颗粒感:我完全同意,微妙的胶片颗粒,比生硬的数码噪点迷人得多。好在,目前许多后期特效插件,可以模拟各种品牌、型号甚至批次的胶卷颗粒,效果足可乱真。

这也是‌‌”列岛·影像志‌‌“的作品,粗颗粒的晦暗光影具有微妙的质感,散发出一缕阿尔·古勒般的忧伤。在展览现场,很多人询问这张照片是否是用胶片拍摄的。但实际上,实现这一效果,不是通过胶片,而是通过PHOTOSHOP的NIK插件。这幅照片有多达十几处的区域调整点,以实现以前需要在传统暗房中花费无数小时达到的效果。

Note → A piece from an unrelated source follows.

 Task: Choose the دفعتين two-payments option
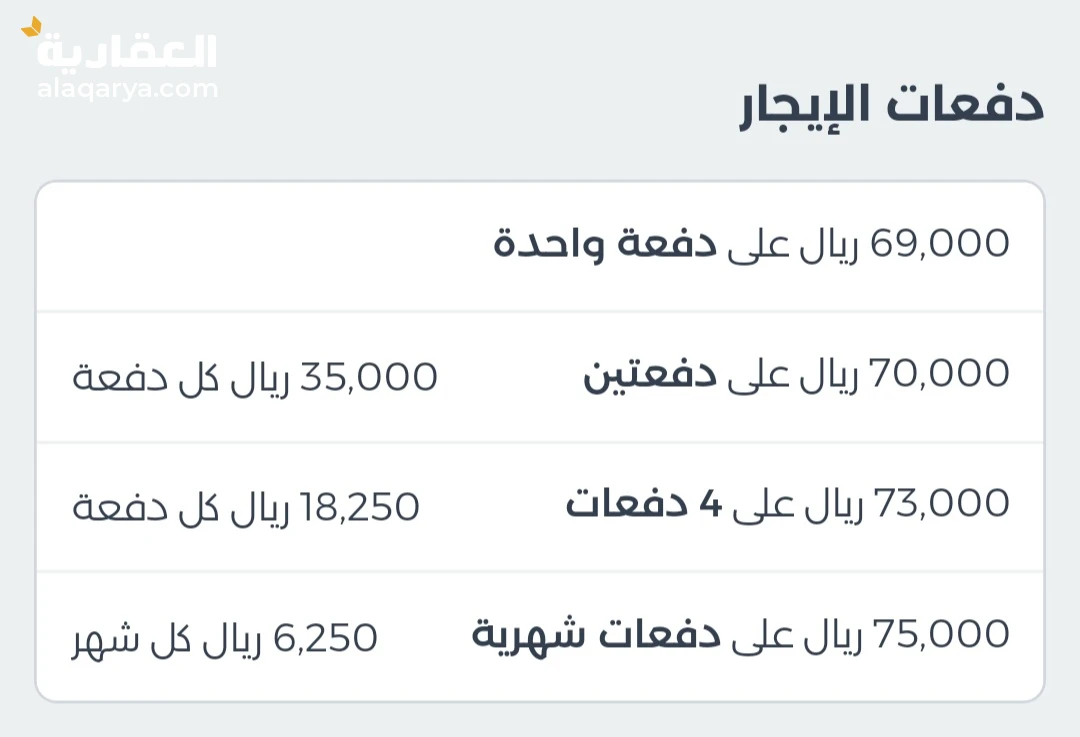tap(650, 375)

对于数码影像来说,模拟胶片的各种特征,属于向前、向下兼容,没有玄虚,也没有技术难度。

和传统暗房相比,数码后期的路数并无二致,变化只是用鼠标代替了手指而已,进入手机时代,手指则再次代替了鼠标。前不久,苹果将IOS系统更新至13版,照片编辑功能再次提升,几乎可以实现PHOTOSHOP一大半的常用功能。感谢手机背后强大的影像专家和AI算法,手机‌‌”一键自动‌‌“瞬间生成的后期效果,往往超过我用PHOTOSHOP调整半天的结果。以至于,我有时无法确定效果的PS照片,会传至手机,用‌‌”一键自动‌‌“试试看。

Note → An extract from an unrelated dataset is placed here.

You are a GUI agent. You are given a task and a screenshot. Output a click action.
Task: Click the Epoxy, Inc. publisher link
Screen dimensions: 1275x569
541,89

在‌‌”列岛·影像志‌‌“作品展的布展间隙,我参观了‌‌”列夫·加布里埃尔森:中国的面孔1980‌‌“摄影展。三十年前,挪威摄影师列夫用胶片拍摄了中国的上世纪八十年代;三十年后,他拍摄的那些中国面孔用艺术微喷的方式再次呈现。这次展览带来了一个意味深长的提示,通过艺术微喷而不是传统暗房,也同样可以呈现展览级效果。

摄影术的发展,第一次突破是曝光时间由八小时缩减为半小时;第二次突破是由半小时缩减为几十秒;第三次突破则出现了现代意义的底片。从时间的意义来看,是完成一次拍摄的数量级由小时到毫秒的进程。在这个时间维度上,胶片和数码几乎只是并肩而行。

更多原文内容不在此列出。